Попутно надо заметить, что под «реализмом» Брюсов подразумевал не натурализм и, конечно, не символизм, а именно реализм.
У Блока было иное, чем у Брюсова понимание гносеологической природы художественного творчества и принципов ее исследования. Если Брюсов слабостью любого поэта считал отсутствие в его произведениях ясной мысли и на ее основе широких художественных обобщений, а в критике был рационалистом, то Блок признавал интуитивность главным началом как в художественном познании жизни, так и в постижении смысла художественного произведения.
Но, подобно Брюсову, Блок не принимал бессодержательного искусства, художественной не правдивости, гипертрофии формы. Хорошо известно его высказывание о неудавшейся попытке Мейерхольда сделать постановку пьесы Метерлинка «Пелеас и Мелисанда» «красивой и правдивой»: цель не была достигнута режиссером вследствие чрезмерной увлеченности внешней модернизацией оформления: «Цветы слов, голосов, интонаций, человеческих движений — затонули в море модернизированных черных подсолнухов».
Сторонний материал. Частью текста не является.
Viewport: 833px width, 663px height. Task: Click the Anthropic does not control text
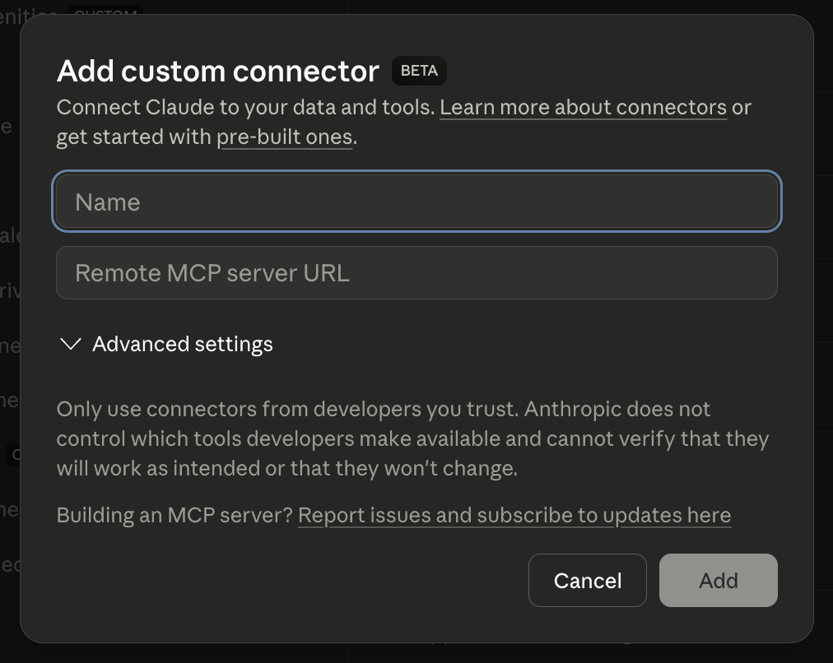tap(617, 410)
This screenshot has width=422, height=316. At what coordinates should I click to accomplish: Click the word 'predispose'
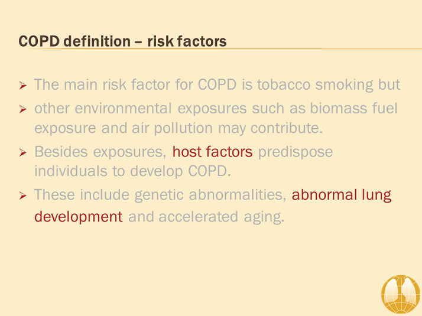tap(296, 152)
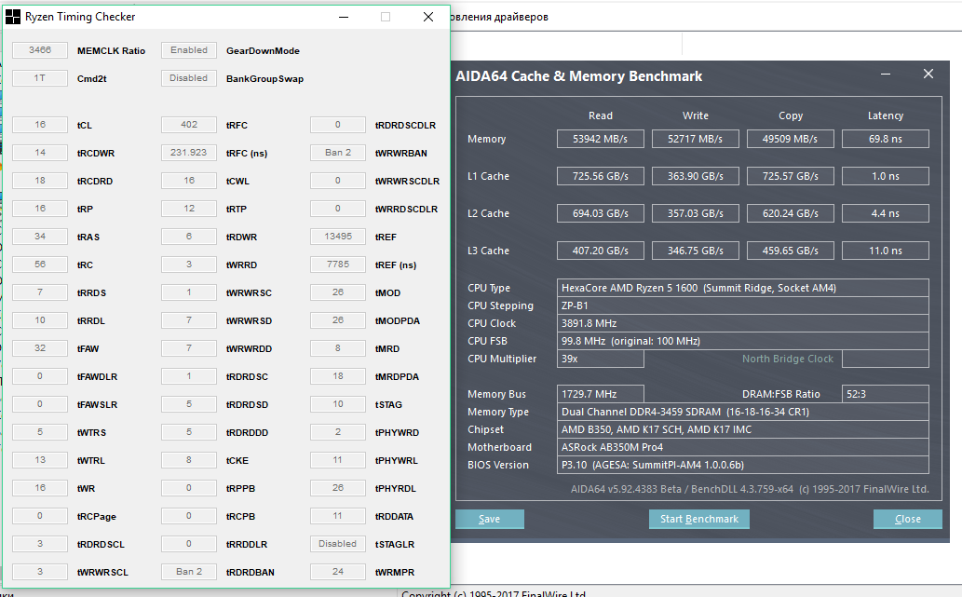
Task: Select the L3 Cache Write result field
Action: tap(696, 251)
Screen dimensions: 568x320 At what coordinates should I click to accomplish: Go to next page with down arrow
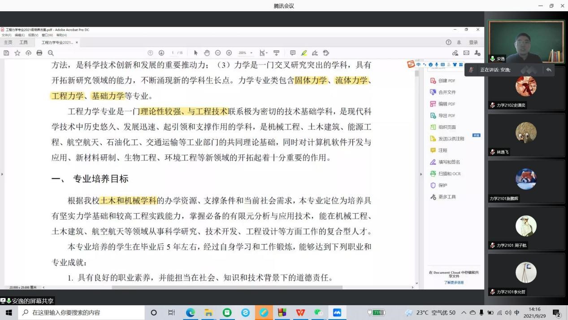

Если добавить к этому отчетливое различение Блоком реализма и натурализма (хотя поэт и допускал иногда терминологические ошибки в этом плане), крайне отрицательное отношение к последнему, точную констатацию Блоком не аналитического, описательного подхода натуралистов к изображаемому, то нельзя будет увидеть в Блоке противника реализма. Скорее, он выступает иногда в качестве, если бы так можно было выразиться, стихийного, что ли, теоретика реализма, т. е. он часто защищает и пропагандирует такие особенности художественного изображения, которые научная теория относит к реалистическим. Особенно ясно это видно на примере отношения Блока к Ибсену, по его словам, «знамени нашей эпохи», писателю, жизненно необходимому, не терявшему «связи с общественностью», с его остро наточенным ножом для анализа; болевшему «вопросами национальности, общественной дряблости государства».
Многое объясняет в литературно-критической позиции Блока, в его отношении к реализму то, что он был великим художником и что основная закономерность его творческого развития, как правильно заметил Брюсов, — движение к реализму.
Но тем большее значение для нашего понимания теоретической борьбы на рубеже двух веков вокруг проблемы художественных методов имеют суждения писателей, достигших величайших творческих вершин благодаря реализму. Речь идет, разумеется, о Л. Толстом, Чехове, Короленко, Горьком, чей вклад в теорию реализма давно признан научной мыслью, уже многие годы обращающейся к их замечательным высказываниям.
Прежде всего, следует отметить, что в суждениях художников, завершивших путь развития классического реализма, не был отброшен огромный опыт теоретического обоснования и критической защиты господствующего творческого метода, накапливавшийся в течение многих десятилетий. Это сказалось и в общей постановке и решении важнейшей для реализма общей проблемы: литература и жизнь, и в рассмотрении структуры художественного произведения, и в оценках иных, нереалистических направлений. Но понятно, что старый опыт использовался применительно к новым проблемам.
Реалисты с особой озабоченностью следили за распространением натуралистических тенденций в литературе, и чем шире предпринимала критика попытки отождествить натурализм и реализм, тем активнее они стремились установить четкий водораздел между этими методами. Уже не только Золя, но и Мопассан подвергался суровой критике со стороны Толстого, увидевшего в творчестве французского писателя чрезмерное увлечение «физической» стороной жизни и пренебрежение другой, «самой важной, духовной стороной, составляющей сущность предмета» 15. Дело тут, конечно, не в фактическом содержании такой оценки, дело — в ее теоретико-эстетическом направлении.
Причем для Толстого натурализм с его внешней нехудожественной правдивостью не сводился, разумеется, только к гипертрофии «физической» жизни — писатель не принимал такого воспроизведения действительности, когда автор сосредоточивал свое особое внимание на «правдивости переданных подробностей»: Толстой утверждал, что ценить произведение по степени этой правдивости «так же странно как судить о питательности пищи по внешнему виду ее».